Thursday, June 23, 2011

Author, author

David Bullcoming was arrested for driving while intoxicated after being involved in an automobile accident in Farmington, New Mexico. The driver of the other car noted that Mr. Bullcoming smelled of alcohol and had his wife call the police. Mr. Bullcoming left the scene but was stopped shortly thereafter. The arresting officer said he failed the roadside exercises and placed him under arrest.

After Mr. Bullcoming decided not to blow into the breath test machine, police obtained a search warrant allowing for a forcible blood draw. That blood specimen was tested by the New Mexico Department of Health's Scientific Laboratory Division (SLD). Curtis Caylor tested the sample which had an alcohol concentration of 0.21 grams per 100 milliliters, and wrote a report in which he certified that the test was conducted properly. As a result, Mr. Bullcoming was charged with aggravated DWI (BAC over 0.16).

At trial the prosecutor announced that Mr. Caylor would not be testifying because he had been placed on unpaid leave and that another analyst would testify as to the test result. Defense counsel objected on the grounds that Mr. Bullcoming's right to confront the analyst who conducted the test was being violated. The trial court didn't see it that way, overruled his objection and allowed the lab report into evidence as a business record.

On appeal the New Mexico Supreme Court ruled that Mr. Bullcoming's confrontation rights under Crawford weren't denied because Mr. Caylor was just the person who wrote down the test result. The Court held that the analyst called to testify was also an expert in gas chromatography and was qualified to testify as to the results of the test.

The US Supreme Court took the case to determine whether or not the state can introduce a lab report that is testimonial in nature through the testimony of an analyst who neither conducted the test nor authored the report.

The answer is no.

As a rule, if an out-of-court statement is testi­monial  in  nature, it may not be introduced against the accused at trial unless the witness who made the state­ment is unavailable and the accused has had a prior op­portunity to confront that witness.   Because the New Mexico Supreme Court permitted the testimonial state­ment of one witness,  i.e., Caylor, to enter into evidence through the in-court testimony of a second person,  i.e., Razatos, we reverse that court’s judgment.  -- Bullcoming v. New Mexico, 564 US ___ (2011)

In making its decision, the Court looked at the contents of the report written by Mr. Caylor. The report contained more than just a test result.
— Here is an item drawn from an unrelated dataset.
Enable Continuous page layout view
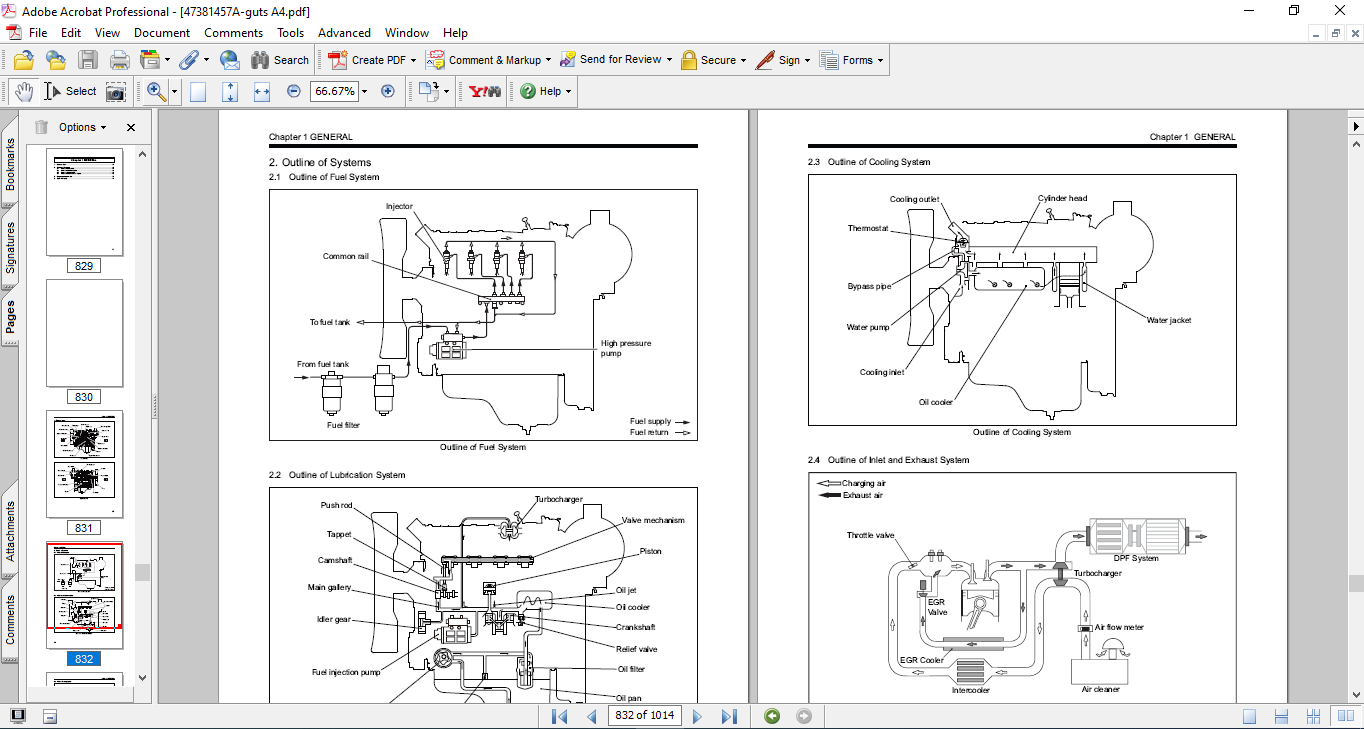The image size is (1364, 729). tap(1281, 716)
The report indicated the steps Mr. Caylor took in testing the sample. The report indicated the condition of the sample before the test was conducted. Since the report contained information that only the person conducting the test could know, Mr. Bullcoming had the right to confront the analyst was conducted the test. Denying Mr. Bullcoming the opportunity to cross examine Mr. Caylor deprived Mr. Bullcoming of his right of confrontation under the Sixth Amendment.

The Court also shot down New Mexico's argument that the lab report was nontestimonial.
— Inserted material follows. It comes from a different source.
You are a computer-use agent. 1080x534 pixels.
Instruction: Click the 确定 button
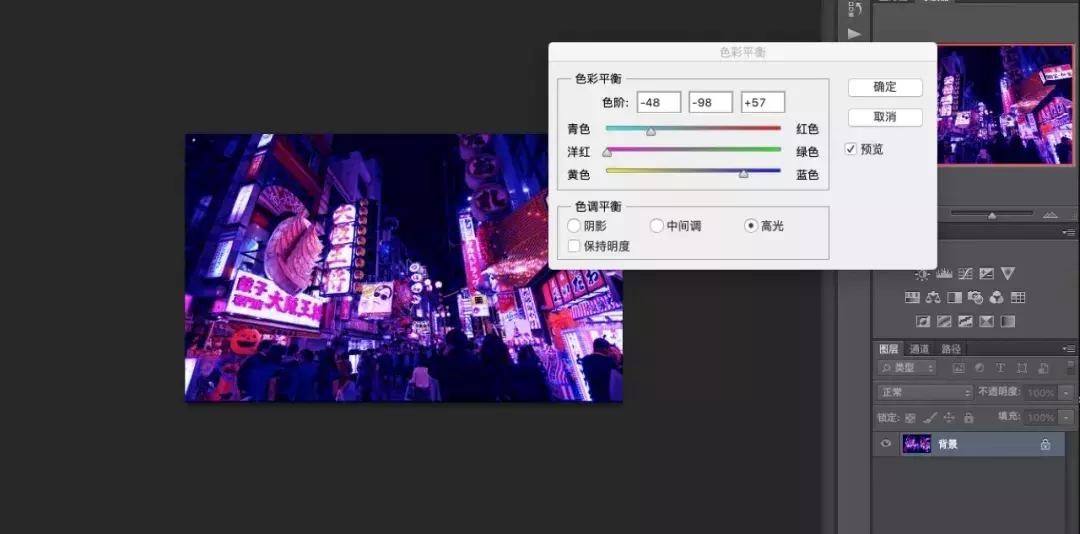pyautogui.click(x=884, y=87)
A document created solely for an “evidentiary pur­pose,”  Melendez-Diaz  clarified, made in aid of a police investigation, ranks as testimonial. -- Bullcoming

Lab reports are not just business records, they are testimonial documents and defendants have the right under Crawford and Melendez-Diaz to confront the authors of the lab reports. The failure of the state to make the analysts available is a violation of a criminal defendant's rights under the Sixth Amendment.